#### Work request A
In the forum post about receiver pops, what did the poster do to get sound once the A/V receiver stopped producing it?
#### Work request B
For each statement, say whether the forum post about receiver pops agrees with it, and quote the words that decide it.
(i) The 211 receiver sends audio to the Sony A/V receiver through an optical digital output.
(ii) The poster switched the Dish audio/digital setting to a different choice.
(iii) When the poster tried the A/V receiver again later that night, the pops continued.

#### Document passage
# Sound POPS Disable A/V Receiver?



## cyberized (Mar 7, 2003)

I have the 211 Receiver with Optical Digital OUT to my Sony A/V Receiver and yesterday when I turned everything on - as soon as my A/V Receiver picked up the Audio signal from the 211/Dish - I heard a TERRIBLE POP, like a speaker blowing out. This first one was a short POP - then sound went back to normal - BUT - in a short time it POPPED even WORSE, I tried turning OFF my A/V Receiver and turning it back on, same thing.....then after 2-3 times of this....the Graphic on my A/v Receiver that would normally say "TV/SAT" switched to a flashing "PROTECTED" [something to that effect]....and NO MORE sound from the A/V Receiver.
I had to for the first time go into my TV Menu and turn ON the TV's Sound system................I did go into the DISH setup Audio/Digital area BUT ended up leaving it set as it was - the first/top choice, I think it is something like "PCP\Dolby Digital". Later last night after that frightening experience - I tried using my A/V Receiver again and it worked as it always had w/o POPS.

#### Data
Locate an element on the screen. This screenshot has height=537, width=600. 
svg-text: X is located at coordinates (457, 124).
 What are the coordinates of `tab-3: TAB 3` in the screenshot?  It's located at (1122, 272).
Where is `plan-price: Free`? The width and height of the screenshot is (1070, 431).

#### Answer A
The poster went into the TV menu and turned on the TV's sound system.

#### Answer B
(i) Yes: "I have the 211 Receiver with Optical Digital OUT to my Sony A/V Receiver"
(ii) No: "ended up leaving it set as it was"
(iii) No: "it worked as it always had w/o POPS"